Compared to other deep-sea sharks, the Izak catshark has a large heart suggestive of a relatively active lifestyle. It is a generalist that feeds on a wide variety of bony fishes, crustaceans, and cephalopods; larger sharks consume proportionately more crustaceans and fewer fishes. At least some part of its recorded diet probably represents scavenging from fishery discards, given the presence of fast-moving, pelagic species that the shark is unlikely to have captured live. Polychaete worms, hydrozoans, gastropods, and hagfish eggs may also be occasionally ingested. This species often has nematode and flatworm parasites in its stomach.

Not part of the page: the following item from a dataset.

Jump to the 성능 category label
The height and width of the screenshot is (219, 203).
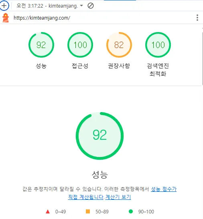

The Izak catshark is oviparous and reproduction proceeds throughout the year without seasonal patterns. Mature females have a single functional ovary and two functional oviducts; a single egg matures within each oviduct at a time. Each egg is contained within a purse-shaped capsule 3.6–4.3 cm long and 1.2–1.5 cm across. The capsule is light brown with long tendrils at the four corners that likely serve to anchor it to rocks; its surface has a velvet-like texture and bears lengthwise striations. The rate of egg laying is unknown but thought to be high, based on this shark's resilience to fishing pressure. The preponderance of females and juveniles at shallower depths may indicate that such waters serve as nursery areas. The young hatch at under 11 cm long. Males and females mature sexually at 45–50 cm and 40–45 cm long respectively.

==Human interactions==
The Izak catshark is harmless and of no commercial value. It is regularly caught incidentally (and discarded) by a bottom trawl fishery targeting hake south of Cape Town. In contrast to most cartilaginous fishes, its numbers have been increasing in the presence of commercial fishing. The reasons for this may include its high reproductive rate, its breeding in less-fished shallower waters, its hardiness allowing for high post-capture survival, and its opportunistic diet. The International Union for Conservation of Nature (IUCN) has consequently listed the Izak catshark under Least Concern, while still noting that it merits continued population monitoring because of its highly restricted range.